Generation M is a five-issue mini-series written by Paul Jenkins and penciled by Ramon Bachs, starting in January 2006.

Basic plot 
The story takes place after the fictional events of M-Day, in which the character Scarlet Witch uses her powers to cause more than 90% of the world's mutants to lose their power and subsequently die. The main focus of the story is on Sally Floyd, a reporter for the fictional newspaper The Alternative. Sally convinces her editor to let her tell the story of ex-mutants and after the column becomes a hit, she discovers an envelope taped to her door reading "Not Enough Died."  Inside the envelope are photos of former mutants who have since been murdered. It has since been learned that the killer, called "The Ghoul", is in fact a mutant who has retained his powers but is mentally insane.

Plot synopsis 
The character Sally Floyd is a young reporter with a New York City newspaper, The Alternative. Although a good reporter, she has suffered from alcoholism since the death of her young daughter, Minnie. After the majority of mutants lose their powers on M-Day, Sally decides to continue writing a column about them. She visits the hospital where Chamber has been taken. His face and chest are now just a gaping hole, a machine being the only thing keeping him alive. Her column is a resounding success and receives national acclaim. However, she soon receives photographs of mutants who have been killed now that they can’t defend themselves.
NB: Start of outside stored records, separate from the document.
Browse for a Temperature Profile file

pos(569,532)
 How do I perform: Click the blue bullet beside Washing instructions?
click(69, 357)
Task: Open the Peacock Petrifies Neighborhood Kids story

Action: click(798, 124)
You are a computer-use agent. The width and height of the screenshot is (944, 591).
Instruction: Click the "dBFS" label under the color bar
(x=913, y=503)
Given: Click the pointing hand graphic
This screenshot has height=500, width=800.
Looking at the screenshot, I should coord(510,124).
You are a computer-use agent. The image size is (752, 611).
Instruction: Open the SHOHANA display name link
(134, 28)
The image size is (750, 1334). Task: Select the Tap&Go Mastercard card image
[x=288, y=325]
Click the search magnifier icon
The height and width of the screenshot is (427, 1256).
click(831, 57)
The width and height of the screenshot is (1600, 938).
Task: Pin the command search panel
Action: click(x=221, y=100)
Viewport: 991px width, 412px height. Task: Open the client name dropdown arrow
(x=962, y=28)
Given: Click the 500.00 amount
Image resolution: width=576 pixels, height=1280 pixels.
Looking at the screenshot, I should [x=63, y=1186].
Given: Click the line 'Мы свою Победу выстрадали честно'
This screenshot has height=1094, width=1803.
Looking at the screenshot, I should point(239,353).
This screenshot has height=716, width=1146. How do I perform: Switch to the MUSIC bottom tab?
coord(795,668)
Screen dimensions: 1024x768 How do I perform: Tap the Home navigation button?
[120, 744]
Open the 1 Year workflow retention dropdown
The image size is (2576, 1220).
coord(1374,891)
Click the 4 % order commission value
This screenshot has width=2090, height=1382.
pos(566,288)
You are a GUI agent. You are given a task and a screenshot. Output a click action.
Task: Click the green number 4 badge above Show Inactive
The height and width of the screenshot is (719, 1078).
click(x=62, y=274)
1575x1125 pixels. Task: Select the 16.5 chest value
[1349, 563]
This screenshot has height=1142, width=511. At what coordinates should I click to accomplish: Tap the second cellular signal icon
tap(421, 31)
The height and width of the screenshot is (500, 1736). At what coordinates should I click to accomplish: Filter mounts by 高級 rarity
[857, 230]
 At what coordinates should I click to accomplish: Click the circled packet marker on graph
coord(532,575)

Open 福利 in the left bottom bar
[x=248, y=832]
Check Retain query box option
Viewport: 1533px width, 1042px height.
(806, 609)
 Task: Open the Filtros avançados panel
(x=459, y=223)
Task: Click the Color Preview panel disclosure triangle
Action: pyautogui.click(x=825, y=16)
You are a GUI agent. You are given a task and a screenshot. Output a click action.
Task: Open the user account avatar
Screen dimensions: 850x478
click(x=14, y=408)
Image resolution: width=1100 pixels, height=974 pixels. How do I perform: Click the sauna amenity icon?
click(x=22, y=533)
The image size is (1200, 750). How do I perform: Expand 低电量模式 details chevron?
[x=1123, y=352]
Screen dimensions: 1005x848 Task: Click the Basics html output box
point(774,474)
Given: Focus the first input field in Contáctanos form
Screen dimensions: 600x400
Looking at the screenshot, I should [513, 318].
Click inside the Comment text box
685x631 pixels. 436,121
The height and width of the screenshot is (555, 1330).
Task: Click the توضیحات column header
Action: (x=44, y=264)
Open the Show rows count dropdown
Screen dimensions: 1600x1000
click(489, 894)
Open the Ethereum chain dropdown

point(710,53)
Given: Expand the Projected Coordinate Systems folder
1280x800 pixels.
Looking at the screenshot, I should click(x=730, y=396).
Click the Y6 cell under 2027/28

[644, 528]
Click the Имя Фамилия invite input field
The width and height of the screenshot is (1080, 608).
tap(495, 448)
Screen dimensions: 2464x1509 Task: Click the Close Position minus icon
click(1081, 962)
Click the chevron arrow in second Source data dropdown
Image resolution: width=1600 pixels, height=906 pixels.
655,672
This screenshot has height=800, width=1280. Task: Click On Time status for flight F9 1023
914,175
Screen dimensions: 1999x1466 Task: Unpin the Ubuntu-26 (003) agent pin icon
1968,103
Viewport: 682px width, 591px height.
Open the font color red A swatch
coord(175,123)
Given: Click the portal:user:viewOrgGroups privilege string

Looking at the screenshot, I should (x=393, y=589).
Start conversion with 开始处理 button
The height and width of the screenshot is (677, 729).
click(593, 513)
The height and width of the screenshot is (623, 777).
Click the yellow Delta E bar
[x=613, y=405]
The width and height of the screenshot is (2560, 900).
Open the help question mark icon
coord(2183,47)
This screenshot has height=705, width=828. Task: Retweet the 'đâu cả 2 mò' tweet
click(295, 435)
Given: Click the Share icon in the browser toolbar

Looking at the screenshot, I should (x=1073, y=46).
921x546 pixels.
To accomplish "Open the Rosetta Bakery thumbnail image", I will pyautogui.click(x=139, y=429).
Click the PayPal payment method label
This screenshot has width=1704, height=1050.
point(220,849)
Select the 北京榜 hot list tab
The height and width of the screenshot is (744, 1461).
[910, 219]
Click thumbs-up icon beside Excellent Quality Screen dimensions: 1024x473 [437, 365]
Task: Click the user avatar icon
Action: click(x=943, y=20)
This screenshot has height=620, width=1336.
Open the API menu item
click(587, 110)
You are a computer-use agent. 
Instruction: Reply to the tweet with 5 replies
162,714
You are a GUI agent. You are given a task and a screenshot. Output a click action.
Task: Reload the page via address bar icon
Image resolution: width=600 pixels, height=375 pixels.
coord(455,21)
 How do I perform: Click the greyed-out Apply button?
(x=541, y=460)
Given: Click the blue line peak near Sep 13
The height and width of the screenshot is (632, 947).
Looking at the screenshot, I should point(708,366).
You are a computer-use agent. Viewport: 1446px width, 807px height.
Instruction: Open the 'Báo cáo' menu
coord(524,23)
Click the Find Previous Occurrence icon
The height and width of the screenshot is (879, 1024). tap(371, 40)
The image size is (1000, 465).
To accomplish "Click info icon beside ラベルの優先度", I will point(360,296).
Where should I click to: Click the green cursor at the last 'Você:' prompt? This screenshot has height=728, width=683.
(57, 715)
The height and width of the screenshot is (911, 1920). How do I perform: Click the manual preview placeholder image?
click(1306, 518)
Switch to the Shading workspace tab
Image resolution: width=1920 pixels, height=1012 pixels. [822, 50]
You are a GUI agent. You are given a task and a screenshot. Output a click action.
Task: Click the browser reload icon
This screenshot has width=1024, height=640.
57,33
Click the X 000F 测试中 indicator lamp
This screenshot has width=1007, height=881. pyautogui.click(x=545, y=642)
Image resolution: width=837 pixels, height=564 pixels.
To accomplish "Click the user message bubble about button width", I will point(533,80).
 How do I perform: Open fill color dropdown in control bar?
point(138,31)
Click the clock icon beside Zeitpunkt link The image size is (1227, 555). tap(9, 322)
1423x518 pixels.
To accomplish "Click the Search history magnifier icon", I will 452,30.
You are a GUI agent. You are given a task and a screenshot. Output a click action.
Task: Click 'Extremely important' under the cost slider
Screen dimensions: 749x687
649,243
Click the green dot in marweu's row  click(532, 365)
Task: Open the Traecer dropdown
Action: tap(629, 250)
The police speak with Sally Floyd about the murders of several former mutants. As part of her Mutant Diaries series, Sally visits former mutants Stacy X and Jubilation Lee. The police then confronts her with a new theory, that the killer is actually a mutant himself.

Sally is contacted by a man calling himself the Ghoul, who claims he is the one responsible for murdering former mutants and wants his story told. Sally encounters Fred J. Dukes, a former mutant known as the Blob, after paying a visit to a former mutant support group. He suggests that she should visit an asylum in southern New York. The next day, she visits the asylum and witnesses how formerly powerful inmates are bullied by the still-powered mutants. Sally departs, only to have the body of a dead mutant girl thrown at her car by the Ghoul.

The Ghoul continues to harass Sally by sending her pictures of his victims. Sally interviews Marrow in the sewers for her Mutant Diaries and then receives a visit from Barnell Bohusk with an invitation to meet one of the X-Men. A criminal psychologist suggests that Sally try to cultivate some kind of positive relationship with the Ghoul in order to create a rounder profile on him, to which she reluctantly agrees. Later, she finally meets her contact from the Xavier Institute, Warren Worthington, who reveals that he has lost his wings. 
 
After talking to Warren Worthington, Sally meets with Dani Moonstar. She decides to do one final article that concentrates on her daughter. It explains how Minnie was a mutant who was growing smaller and younger until she died a few months before M-Day. Sally meets with Warren Worthington again and, as they chat, the Ghoul strikes. The X-Men appear to fight him, but the Ghoul teleports Sally away, angrily berating her for betraying him. Sally does her best to antagonize the Ghoul and then purposefully jumps out of the tower, only to be caught by Angel, who is revealed to have retained his wings after all.

Cyclops then destroys the tower, bringing the Ghoul’s reign of terror to an end. After a couple of days in the hospital, Sally returns to the office and finds that her colleagues wholly approve of her decision to run the story and for catching the Ghoul. The story ends with Sally honoring her daughter by attending and participating in an Alcoholics Anonymous meeting.